[Collected data]
• • • •

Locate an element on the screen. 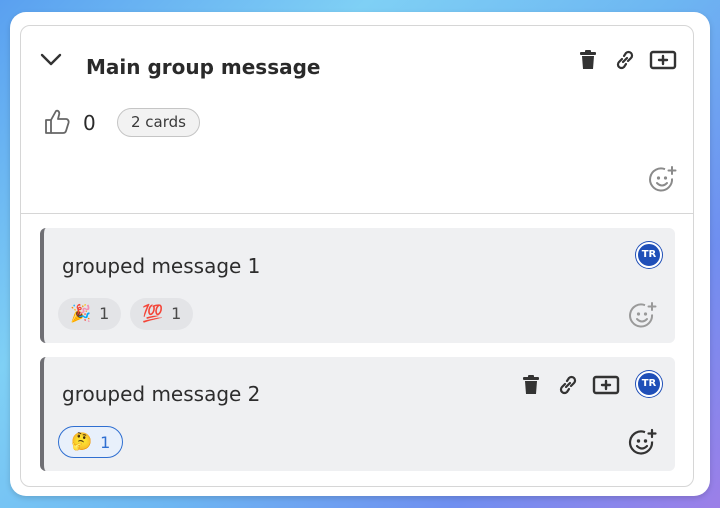 The width and height of the screenshot is (720, 508). party-popper-icon: 🎉 is located at coordinates (81, 314).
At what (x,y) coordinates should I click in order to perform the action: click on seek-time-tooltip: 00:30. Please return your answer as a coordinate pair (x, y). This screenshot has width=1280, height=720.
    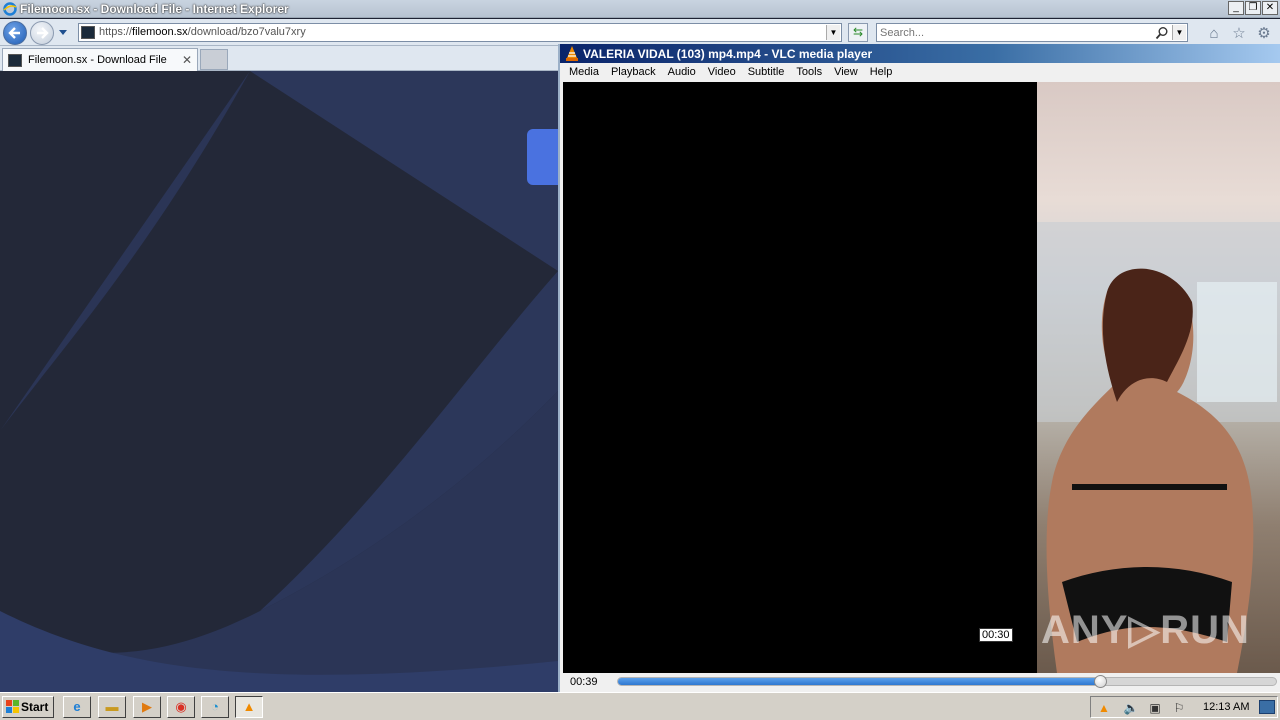
    Looking at the image, I should click on (996, 635).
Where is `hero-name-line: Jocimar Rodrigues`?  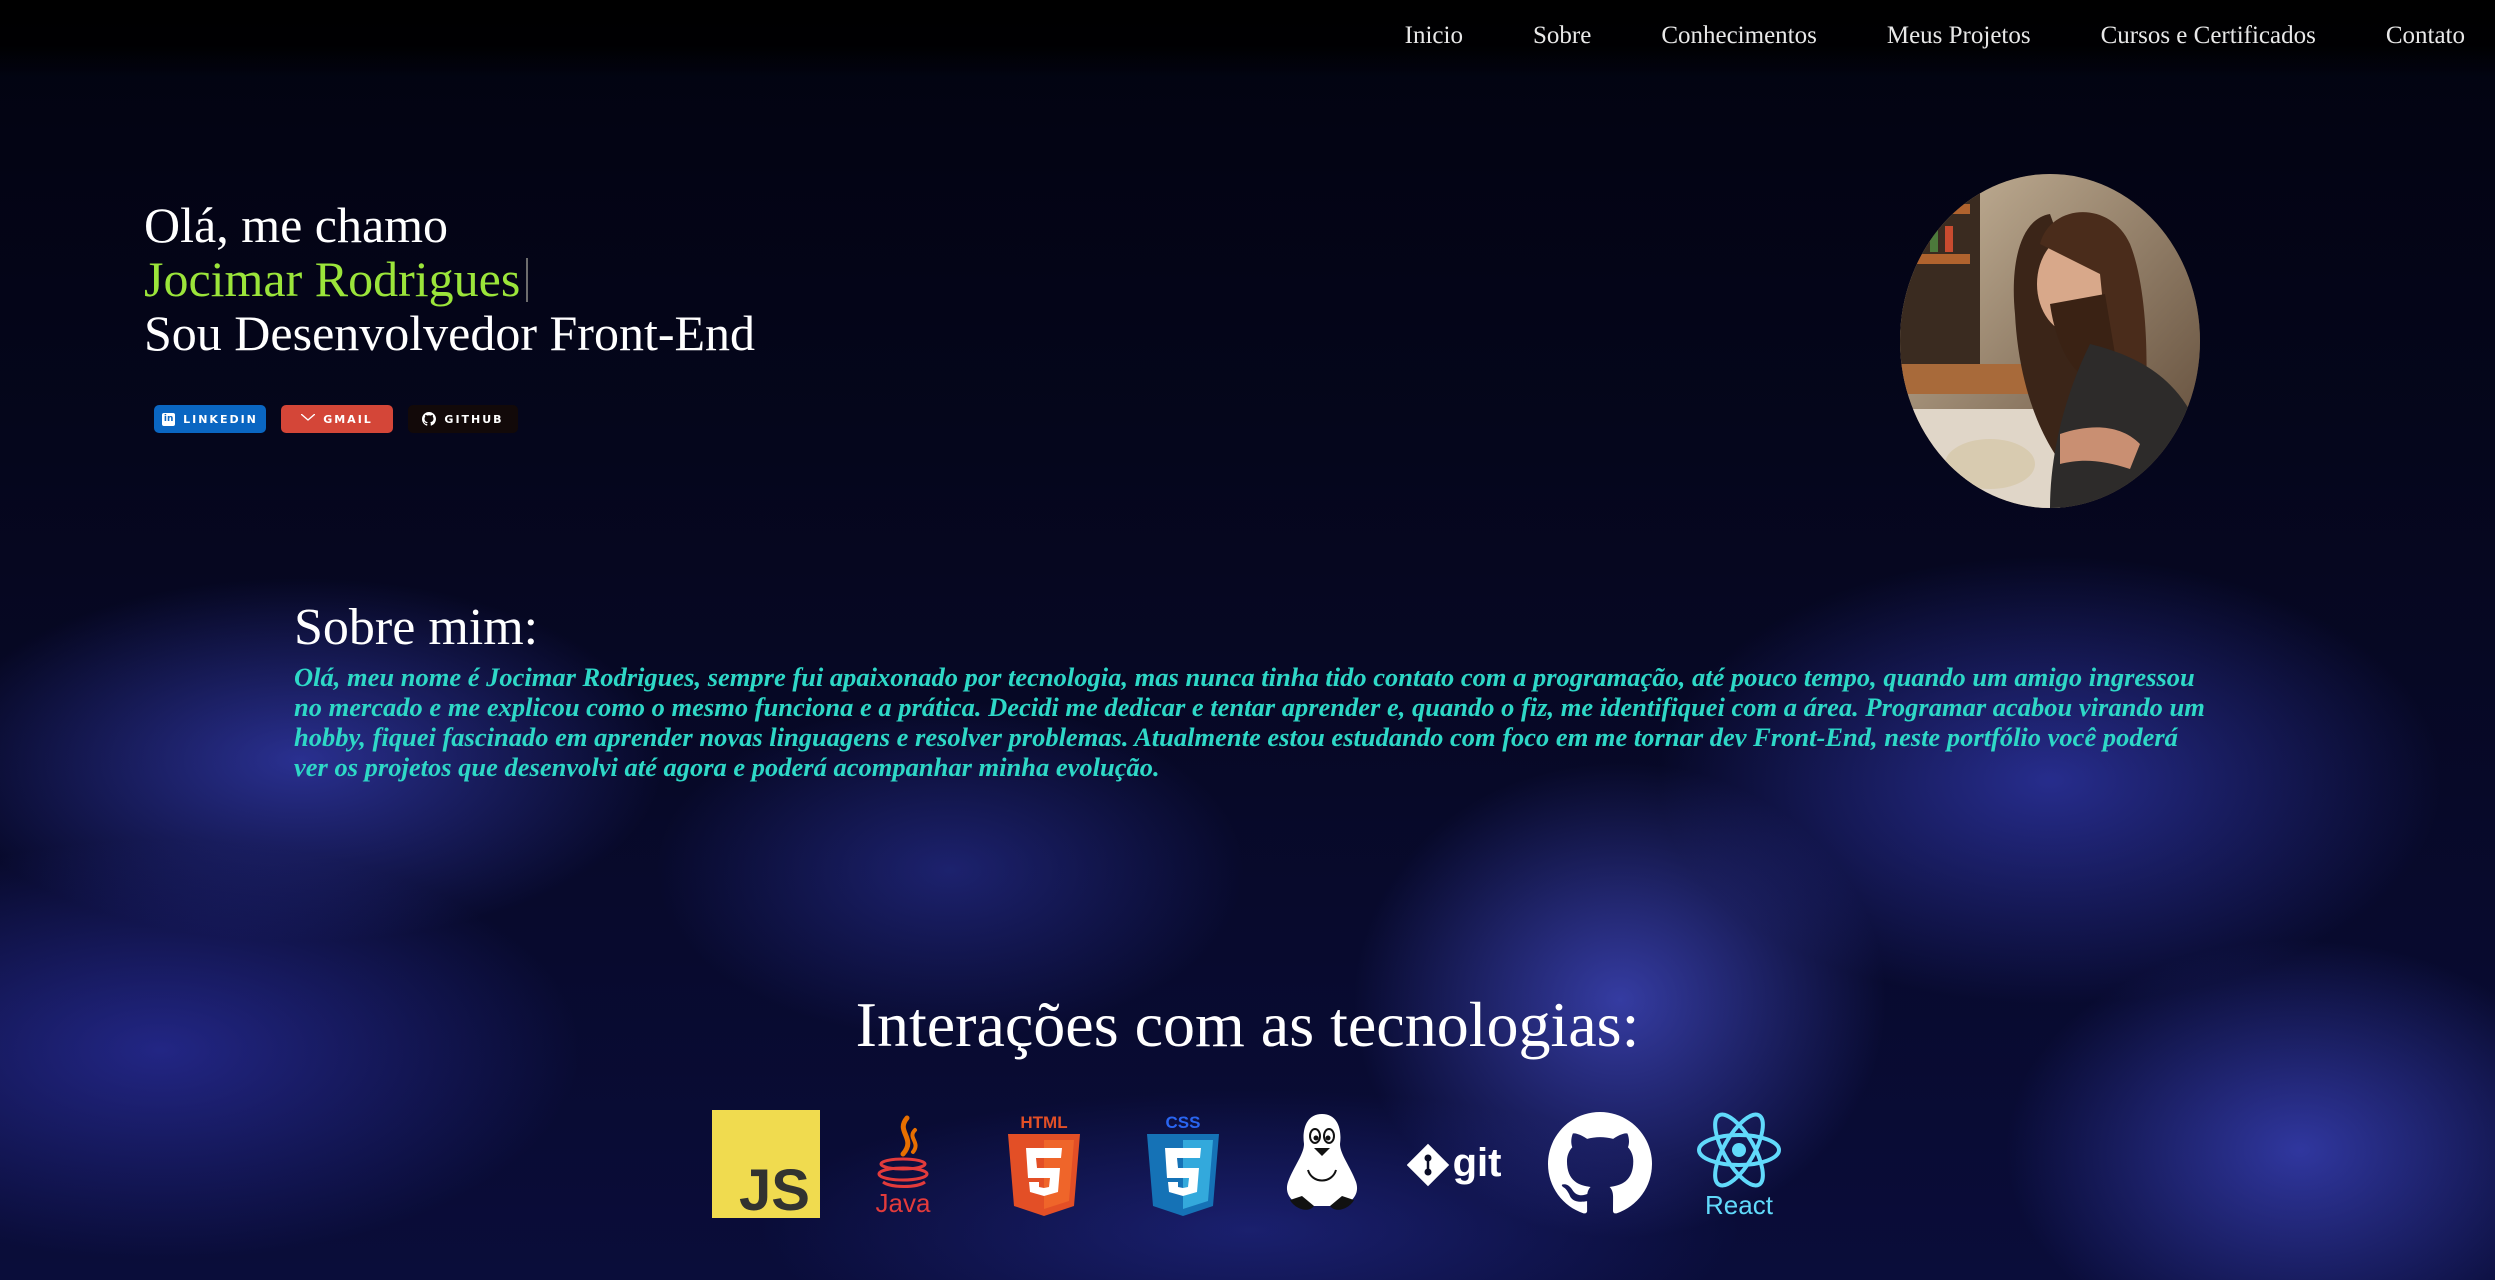
hero-name-line: Jocimar Rodrigues is located at coordinates (450, 279).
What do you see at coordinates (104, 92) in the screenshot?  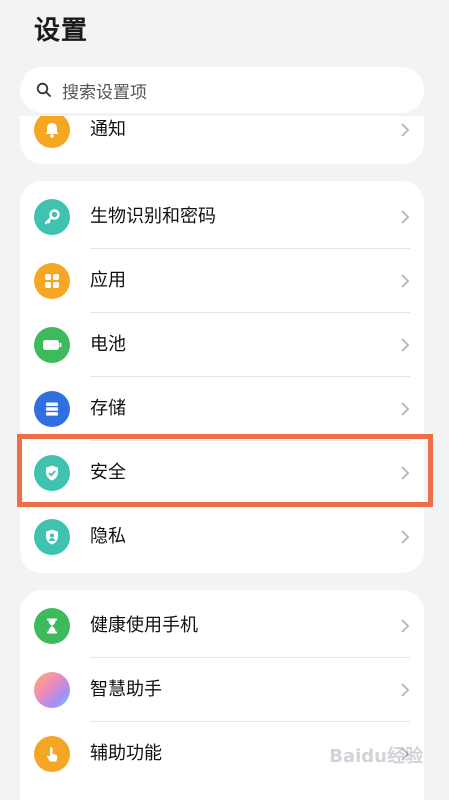 I see `search-placeholder: 搜索设置项` at bounding box center [104, 92].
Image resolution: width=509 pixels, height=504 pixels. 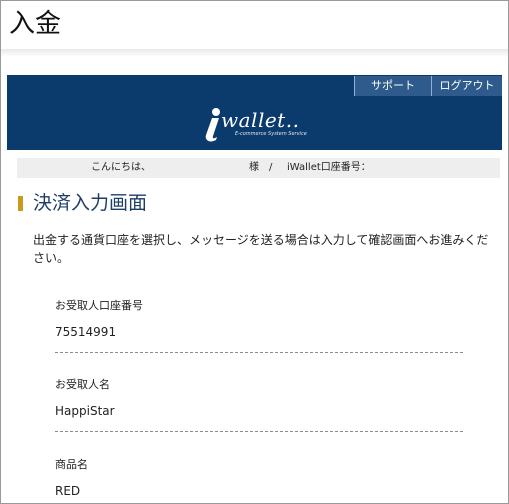 What do you see at coordinates (82, 384) in the screenshot?
I see `field-label: お受取人名` at bounding box center [82, 384].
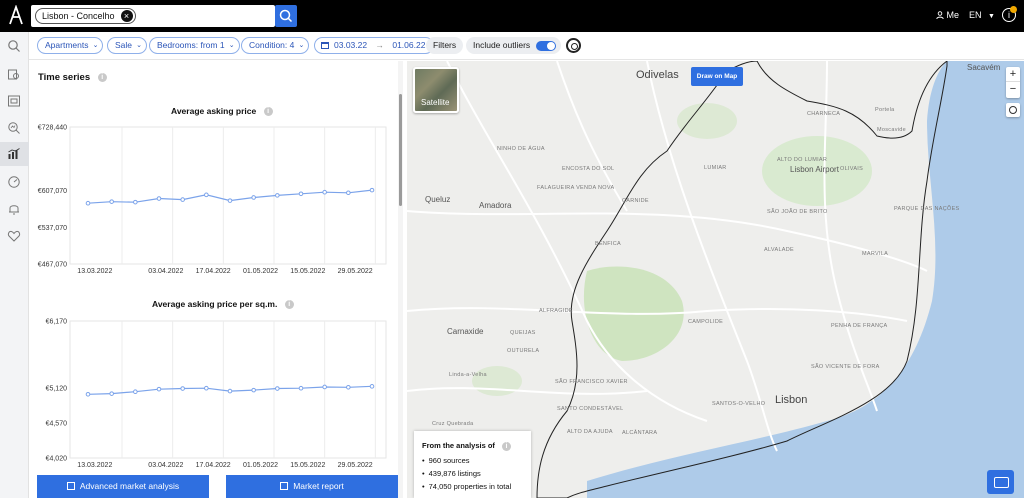 The image size is (1024, 498). Describe the element at coordinates (57, 322) in the screenshot. I see `y-tick-label: €6,170` at that location.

• • • •

**EXERCISE AIM:**
Put the item lines above, from the line containing "At what (x,y)" through the line containing "Looking at the", into a JSON list of strings with one string per line. Skip blank lines and leave the pictures out.

**THE COMPLETED TASK:**
[
  "At what (x,y) coordinates should I click in order to perform the action: click on seek-time-tooltip: 00:30. Please return your answer as a coordinate pair (x, y). This screenshot has width=1280, height=720.",
  "    Looking at the image, I should click on (996, 635)."
]